7-year-old boy with chief complaint of “frequent meltdowns”. Additional history: daily meltdowns (crying, hitting) with loud sounds or when asked to wear certain clothing; wants to make friends but poor boundaries and accidentally hurts peers at school when he is playing with them; hard time sitting during seat work at school and prefers to move around when doing his work. There is no known language delay or cognitive delay.
It is thought that the prevalence of Sensory Processing Disorder (SPD) is from 5-15% of school-aged children. SPD is commonly misunderstood and either under-diagnosed or misdiagnosed as Autism or Attention Deficit Hyperactivity Disorder (ADHD). While children with Autism commonly have sensory processing difficulties, it is different than for children with SPD.

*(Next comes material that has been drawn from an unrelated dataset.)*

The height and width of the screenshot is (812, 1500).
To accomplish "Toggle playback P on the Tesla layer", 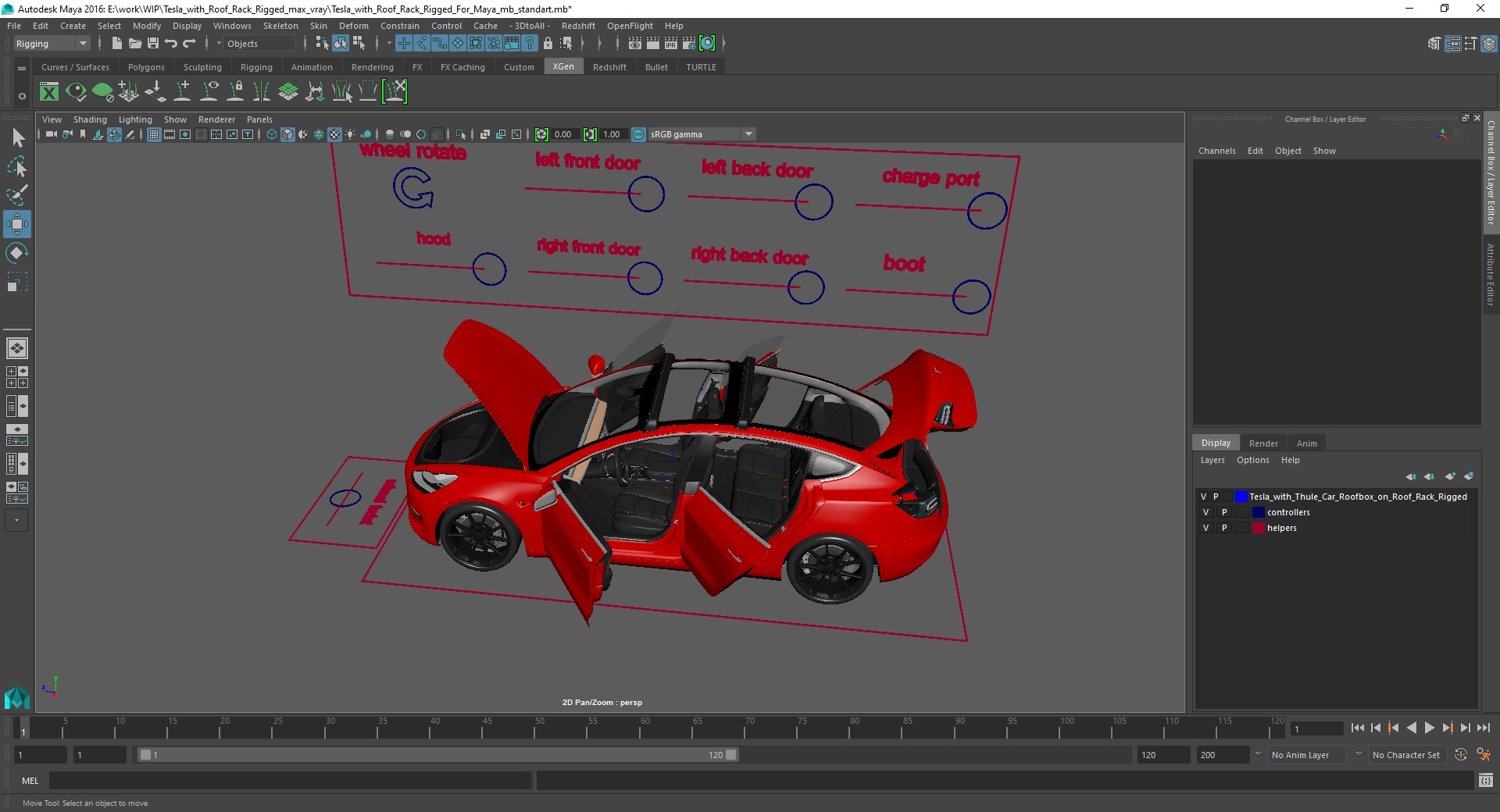I will [1216, 497].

Sensory processing is how the nervous system manages incoming sensory information and generates responses. Sensory integration is how the body’s eight senses work together to create the body’s responses. The eight senses include:
|Hearing||Proprioception: the body’s sense of where it is in space|
|Smell||Vestibular: the body’s sense of balance|
|Taste||Interoception: the body’s sense of what is going on internally|
A child is diagnosed with a SPD when there is difficulty taking in and interpreting sensory information so that an appropriate response can be generated. Here are some indicators that there might be a concern for SPD.
- Hyper-acute hearing
- Hypersensitive hearing
- Touch aversion
- Poor motor coordination
- Poor sense of boundaries
- High pain tolerance
- Delayed language development
- Difficulty learning new things
It is not hard to see how these children can be misdiagnosed with Autism or ADHD. Children with Autism also have impairments in communication, social interactions and present with repetitive behaviors and restricted interests, symptoms that are not seen in SPD alone. Children with ADHD present with hyperactivity, impulsivity and inattention without other sensory processing difficulties.
The behavioral symptoms that are seen with SPD (namely aggression, distractibility, difficulty learning new things) occur as a result of the sensory processing difficulties. Sensory input is organized in a manner that enables an individual to establish a sense of where the body is in time and space, to feel safe in one’s own body and to accurately perceive the body’s relationship to the environment. When this doesn’t happen, it can lead to poor arousal regulation. One significant problem is that SPD is not identified as a diagnosis in the DSM, making it difficult to diagnose. Another barrier is that psychiatrists and medical professionals in general are not well trained in diagnosing SPD.
The goal of this article is not to make all of us experts in SPD and other sensory challenges, but to help us to be better aware when the concern might be there and refer for an appropriate evaluation, most likely with an occupational therapist, who are trained to diagnosis SPD and other sensory challenges and make recommendations for the appropriate treatment.